Ciolino v. Frank

Summarized by:

  • Court: 9th Circuit Court of Appeals Archives
  • Area(s) of Law: Attorney Fees
  • Date Filed: 05-15-2013
  • Case #: 11-16097
  • Judge(s)/Court Below: Circuit Judge M. Smith, Jr. for the Court; Dissent by Circuit Judge Berzon; Circuit Judge Gould
  • Full Text Opinion

When calculating attorneys' fees in class-action lawsuits, fees must be based on the redeemable value of any coupons awarded to class members, and the lodestar method of attorneys' fees calculation may be used for the portion of a settlement agreement that awards equitable relief.

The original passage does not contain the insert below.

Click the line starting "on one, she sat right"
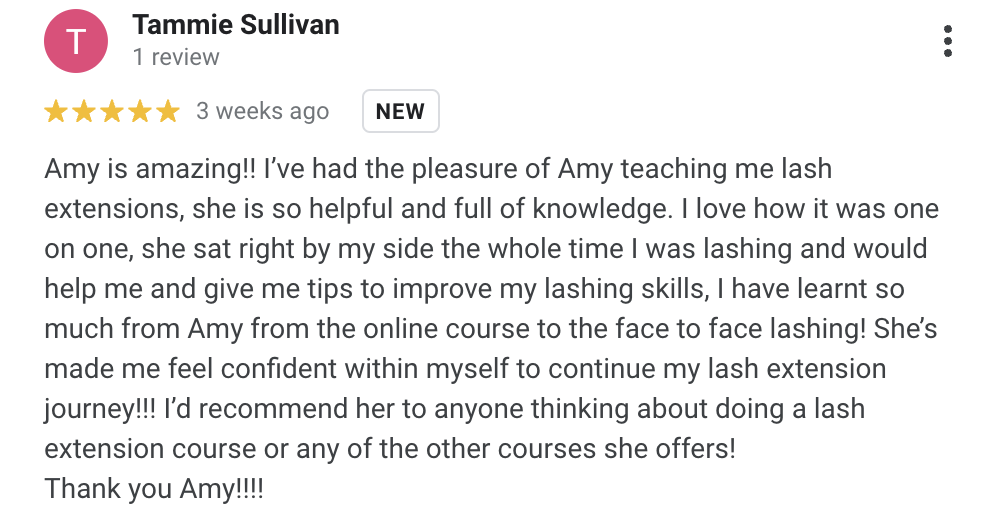1006x518 pixels. click(x=485, y=249)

Class members sued Hewlett-Packard (“HP”) for unfair business practices regarding the amount of ink remaining in HP printer cartridges, leading consumers to discard ink cartridges when the cartridges were still capable of printing. HP agreed to award class members “e-credit” coupons, make disclosures on its website regarding and user manuals explaining the business practices, and pay attorneys’ fees and costs. HP agreed to pay class members $1.5 million, in addition to $596,990.70 in costs. The district court calculated attorneys’ fees based on the lodestar method under 28 U.S.C. § 1712(b)(1), but reduced attorneys’ fees to $1.5 million. Objectors Kimberly Schratwieser and Theodore Frank appealed the district court’s calculation of attorneys’ fees. Under the Class Action Fairness Act (“CAFA”), when a settlement involves coupons, attorneys’ fees must be calculated based on the redemption value of the coupons. However, the settlement agreement provided that the coupons could not be redeemed until after the settlement was final, leading the district court to provide a rough estimate of the value of the coupons. The Ninth Circuit reviewed legislative history of CAFA to determine that the district court abused its discretion in calculating attorneys’ fees under § 1712(a)–(c). Legislative history revealed that Congress intended attorneys’ fees to be tied to the interests of the class members to discourage settlements which award only low-value coupons to class members but substantial attorneys’ fees. Where coupons are awarded, attorneys’ fees must be attributable to the redeemed value of the coupons to the class, rather than the value of the attorneys’ work on the case. The court may consider the value of the equitable relief in granting attorneys’ fees, and attorneys’ fees based on equitable relief may be calculated according to the lodestar method. REVERSED, VACATED, and REMANDED.